Zoological investigations VI

It is written (at least it is now): “As you sow procrastination, so shall you reap procrastination.”

You should be glad to know — if you haven’t guessed already — that I am procrastinating. Right now. Sacrificing valuable study time and perhaps even entire letter grades to tell you about yet another of the under-appreciated creatures inhabiting our planet. I suggest you return the favour (and fulfill the italicized proverb above) by procrastinating about your own studies in order to read this.

Winter is coming and we can learn a lot from the icefish. If you want to impress your friends, I suggest you refer to them as “Notothenioids,” which is the suborder they belong to. If you’d like to refer to them as a family call them Channichthyidae, but just make sure you can pronounce this stuff before you go making a fool of yourself over it.

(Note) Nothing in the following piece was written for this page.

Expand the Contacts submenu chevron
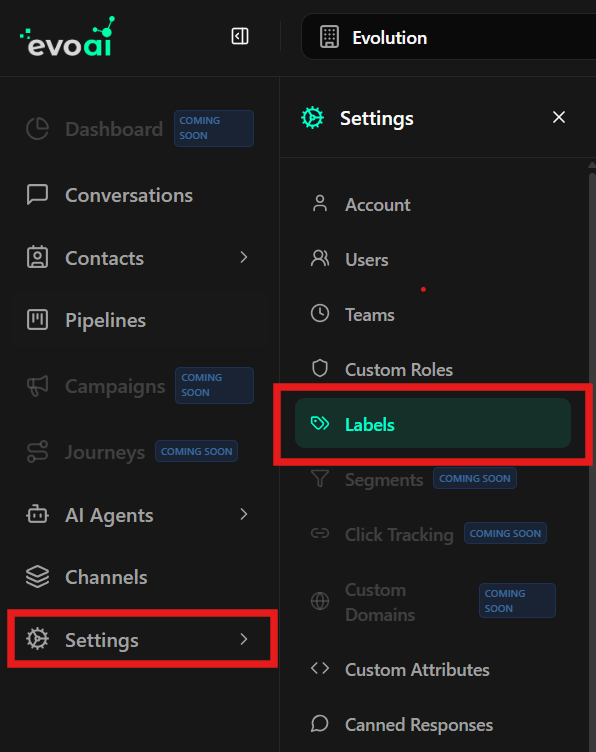 [x=244, y=258]
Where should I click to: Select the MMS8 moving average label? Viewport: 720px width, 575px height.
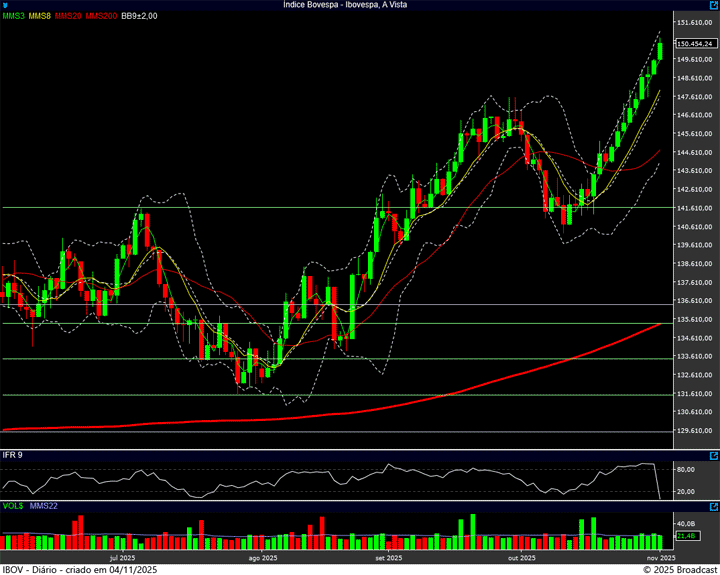click(41, 16)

There are over 120 described species of icefish living in the frigid Southern Ocean waters surrounding the Antarctic. These fish are primarily benthic (they live on the bottom) and all lack a swim bladder (that thing that helps other fish move vertically in the water column.) Buoyancy is instead regulated by deposition of lipids in the tissues, by reduced ossification of bony structures and by reduction in the amount of skeletal elements they possess.

Icefish are able to survive in the below-freezing Antarctic waters (-1.5 to -2.0 C) which stay liquid-y thanks to the high salt concentration. How do they do this, you ask? Well, I am glad you asked, because that is the second-neatest thing about these fish. Their body fluids have antifreeze proteins in them that bind to ice crystals, should they begin to form, and prevent them from spreading throughout the body.

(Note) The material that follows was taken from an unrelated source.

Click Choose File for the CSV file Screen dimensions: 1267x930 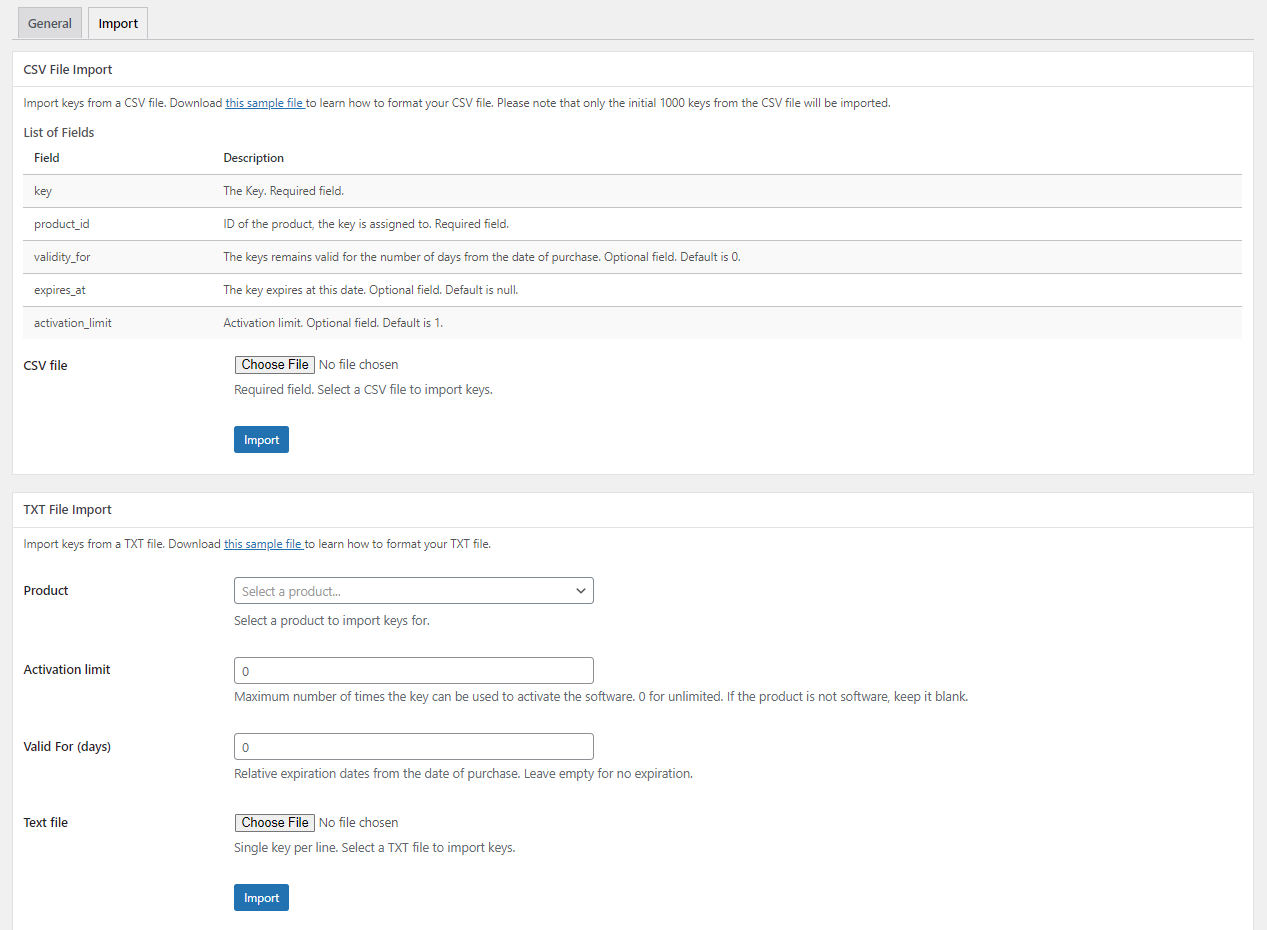[x=275, y=365]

The first neatest thing about icefish is that they have no erythrocytes (red blood cells) or hemoglobin in their blood (you know that protein that carries oxygen to your starving tissues? No big deal). Aside from being a great statistic to brag to your distant evolutionary relations about — they are the only vertebrates in the world that don’t make hemoglobin so their blood is clear. This is made possible by the mysterious and wonderful properties of water. Cold water equals higher concentrations of dissolved oxygen, allowing the icefish to meet all their oxygen needs through the skin and at the gills.

If only life were so easy for us frigid, pathetic humans, just waiting for the big freeze. At least there’s hockey to look forward to over the next six months!